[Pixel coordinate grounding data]
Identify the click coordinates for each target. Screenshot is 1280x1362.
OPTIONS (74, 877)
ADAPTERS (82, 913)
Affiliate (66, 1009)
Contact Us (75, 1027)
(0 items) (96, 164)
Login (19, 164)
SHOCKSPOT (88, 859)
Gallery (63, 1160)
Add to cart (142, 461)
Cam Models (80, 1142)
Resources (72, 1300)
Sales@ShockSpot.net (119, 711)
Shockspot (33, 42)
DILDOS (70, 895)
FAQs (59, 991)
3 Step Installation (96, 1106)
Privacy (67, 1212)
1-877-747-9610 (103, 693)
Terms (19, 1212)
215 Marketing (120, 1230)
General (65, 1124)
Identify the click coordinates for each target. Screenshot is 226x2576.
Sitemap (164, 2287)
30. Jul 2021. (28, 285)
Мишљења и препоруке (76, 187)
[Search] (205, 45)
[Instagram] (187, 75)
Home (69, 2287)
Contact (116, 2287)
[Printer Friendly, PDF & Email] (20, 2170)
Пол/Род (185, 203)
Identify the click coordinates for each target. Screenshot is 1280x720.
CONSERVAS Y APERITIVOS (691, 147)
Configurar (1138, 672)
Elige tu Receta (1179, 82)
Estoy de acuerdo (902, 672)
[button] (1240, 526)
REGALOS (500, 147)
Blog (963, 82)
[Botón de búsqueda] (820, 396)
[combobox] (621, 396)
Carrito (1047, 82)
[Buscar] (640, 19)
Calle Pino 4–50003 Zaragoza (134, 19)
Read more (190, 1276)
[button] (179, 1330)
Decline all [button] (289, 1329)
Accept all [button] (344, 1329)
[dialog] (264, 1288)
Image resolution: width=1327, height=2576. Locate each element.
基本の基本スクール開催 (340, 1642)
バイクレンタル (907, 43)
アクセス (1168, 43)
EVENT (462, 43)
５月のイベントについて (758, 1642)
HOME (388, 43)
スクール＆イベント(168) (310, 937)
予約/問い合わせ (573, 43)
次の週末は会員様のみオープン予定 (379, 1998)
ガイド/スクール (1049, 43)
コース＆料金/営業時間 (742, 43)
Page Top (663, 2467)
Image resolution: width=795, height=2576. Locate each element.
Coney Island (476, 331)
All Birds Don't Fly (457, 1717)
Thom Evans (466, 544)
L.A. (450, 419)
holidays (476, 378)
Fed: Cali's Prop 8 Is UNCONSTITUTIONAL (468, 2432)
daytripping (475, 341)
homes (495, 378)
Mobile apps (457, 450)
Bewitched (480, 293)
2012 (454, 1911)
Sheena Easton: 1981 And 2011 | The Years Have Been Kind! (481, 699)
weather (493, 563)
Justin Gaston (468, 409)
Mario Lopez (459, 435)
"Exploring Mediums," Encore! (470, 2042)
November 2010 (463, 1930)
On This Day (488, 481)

[Task brief]
The lines to copy run from the first line of the entries to the line containing "Contact (116, 2287)"; copy them exactly and output nothing else.

[Expected output]
Identify the click coordinates for each target. Screenshot is 1280x1362.
OPTIONS (74, 877)
ADAPTERS (82, 913)
Affiliate (66, 1009)
Contact Us (75, 1027)
(0 items) (96, 164)
Login (19, 164)
SHOCKSPOT (88, 859)
Gallery (63, 1160)
Add to cart (142, 461)
Cam Models (80, 1142)
Resources (72, 1300)
Sales@ShockSpot.net (119, 711)
Shockspot (33, 42)
DILDOS (70, 895)
FAQs (59, 991)
3 Step Installation (96, 1106)
Privacy (67, 1212)
1-877-747-9610 (103, 693)
Terms (19, 1212)
215 Marketing (120, 1230)
General (65, 1124)
Identify the click coordinates for each target. Screenshot is 226x2576.
Sitemap (164, 2287)
30. Jul 2021. (28, 285)
Мишљења и препоруке (76, 187)
[Search] (205, 45)
[Instagram] (187, 75)
Home (69, 2287)
Contact (116, 2287)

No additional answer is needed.